A useful roundup of twenty years of research into what makes people want to conserve natural resources can be found here.
As someone who tends to believe that a free-market based solution to our worst environmental problems is highly desirable, I found this article very interesting. The article leaves a pretty big question in its wake however: People either have to get emotionally excited about conservation, or someone has to assign a monetary value to the externalities of pollution (nothing gets heads to turn faster than a nickel dropping on a concrete floor). We all love the carbon tax here, so let me go the other way for a second. How could we create a system that would make people visceral about conservation?
One of the worst systems of financial robbery the average worker experiences is income tax collection. The money gets taken out of your check every month, and if the government takes too much, well, you get it back an average of six months later, sans interest. Sorry, our bad!
People grumble about this, but it has an interesting side effect: you sure do race to fill out that form in January, don't you? Because you're going to get a big fat check once you're done. That's your money, and it always has been, but that fact gets lost in the psychology of collecting free money that you'd long ago written off as lost.
Why don't we treat energy the same way?

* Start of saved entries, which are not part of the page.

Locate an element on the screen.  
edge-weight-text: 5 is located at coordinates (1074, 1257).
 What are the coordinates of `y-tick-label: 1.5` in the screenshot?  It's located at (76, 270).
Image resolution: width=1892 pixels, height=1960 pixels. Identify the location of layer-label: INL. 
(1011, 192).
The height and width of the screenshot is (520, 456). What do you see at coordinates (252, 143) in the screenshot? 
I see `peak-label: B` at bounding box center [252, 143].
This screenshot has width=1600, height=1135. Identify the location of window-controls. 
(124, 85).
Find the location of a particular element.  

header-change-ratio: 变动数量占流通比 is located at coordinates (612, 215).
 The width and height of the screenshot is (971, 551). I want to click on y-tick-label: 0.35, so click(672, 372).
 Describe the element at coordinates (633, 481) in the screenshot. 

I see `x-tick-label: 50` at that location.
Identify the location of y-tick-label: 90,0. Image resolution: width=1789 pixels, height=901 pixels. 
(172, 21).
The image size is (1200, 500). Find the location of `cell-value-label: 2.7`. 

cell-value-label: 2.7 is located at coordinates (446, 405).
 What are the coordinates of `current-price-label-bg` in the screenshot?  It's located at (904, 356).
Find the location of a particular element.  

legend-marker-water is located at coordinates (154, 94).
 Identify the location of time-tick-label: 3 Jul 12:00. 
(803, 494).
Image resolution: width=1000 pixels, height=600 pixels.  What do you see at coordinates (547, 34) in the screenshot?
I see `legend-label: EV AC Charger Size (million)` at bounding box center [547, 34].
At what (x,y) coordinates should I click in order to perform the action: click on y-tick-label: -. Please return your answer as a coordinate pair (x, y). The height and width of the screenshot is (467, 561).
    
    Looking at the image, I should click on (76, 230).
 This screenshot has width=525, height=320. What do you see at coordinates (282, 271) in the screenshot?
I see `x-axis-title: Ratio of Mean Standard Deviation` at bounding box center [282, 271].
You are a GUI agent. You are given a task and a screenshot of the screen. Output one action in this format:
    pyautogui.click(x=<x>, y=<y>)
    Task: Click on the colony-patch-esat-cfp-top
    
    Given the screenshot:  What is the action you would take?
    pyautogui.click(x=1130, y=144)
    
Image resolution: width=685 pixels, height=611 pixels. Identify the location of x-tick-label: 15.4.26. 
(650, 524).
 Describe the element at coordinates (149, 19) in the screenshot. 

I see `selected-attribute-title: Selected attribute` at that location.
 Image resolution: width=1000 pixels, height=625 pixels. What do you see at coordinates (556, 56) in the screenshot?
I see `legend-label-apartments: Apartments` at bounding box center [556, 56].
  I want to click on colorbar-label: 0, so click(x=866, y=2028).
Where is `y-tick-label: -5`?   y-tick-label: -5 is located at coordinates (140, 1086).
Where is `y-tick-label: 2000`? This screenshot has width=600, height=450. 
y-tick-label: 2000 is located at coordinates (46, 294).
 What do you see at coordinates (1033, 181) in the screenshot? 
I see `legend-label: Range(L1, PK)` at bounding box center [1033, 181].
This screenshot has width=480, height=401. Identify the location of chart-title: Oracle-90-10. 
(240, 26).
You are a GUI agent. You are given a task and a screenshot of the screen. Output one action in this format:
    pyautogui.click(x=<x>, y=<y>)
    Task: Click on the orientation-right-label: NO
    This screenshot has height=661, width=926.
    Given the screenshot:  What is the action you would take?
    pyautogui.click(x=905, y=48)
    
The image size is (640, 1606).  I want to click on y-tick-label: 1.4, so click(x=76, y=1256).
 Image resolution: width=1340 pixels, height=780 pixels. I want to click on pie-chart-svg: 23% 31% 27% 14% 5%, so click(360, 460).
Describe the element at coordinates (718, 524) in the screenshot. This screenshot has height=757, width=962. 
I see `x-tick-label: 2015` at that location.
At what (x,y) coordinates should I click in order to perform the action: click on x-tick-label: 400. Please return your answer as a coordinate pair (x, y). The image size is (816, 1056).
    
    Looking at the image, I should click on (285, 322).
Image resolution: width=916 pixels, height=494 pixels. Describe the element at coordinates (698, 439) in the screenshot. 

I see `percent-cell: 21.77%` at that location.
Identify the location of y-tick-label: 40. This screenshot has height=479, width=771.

What if, instead of a monthly per kw/h bill, we paid a per-year fee for energy, like rent, due in advance. And what if that fee were clearly exorbitant? Bear with me.
Instead of motorized meters that nobody ever sees or is able to read, you'd get a very colorful, pleasant digital display that went -inside- your front door; you'd see it every day as you left the house. That meter wouldn't display your energy use. It would calculate and display the amount you were presently on course to get sent back to you, at the end of the year.
I bet people would perk up in a hurry.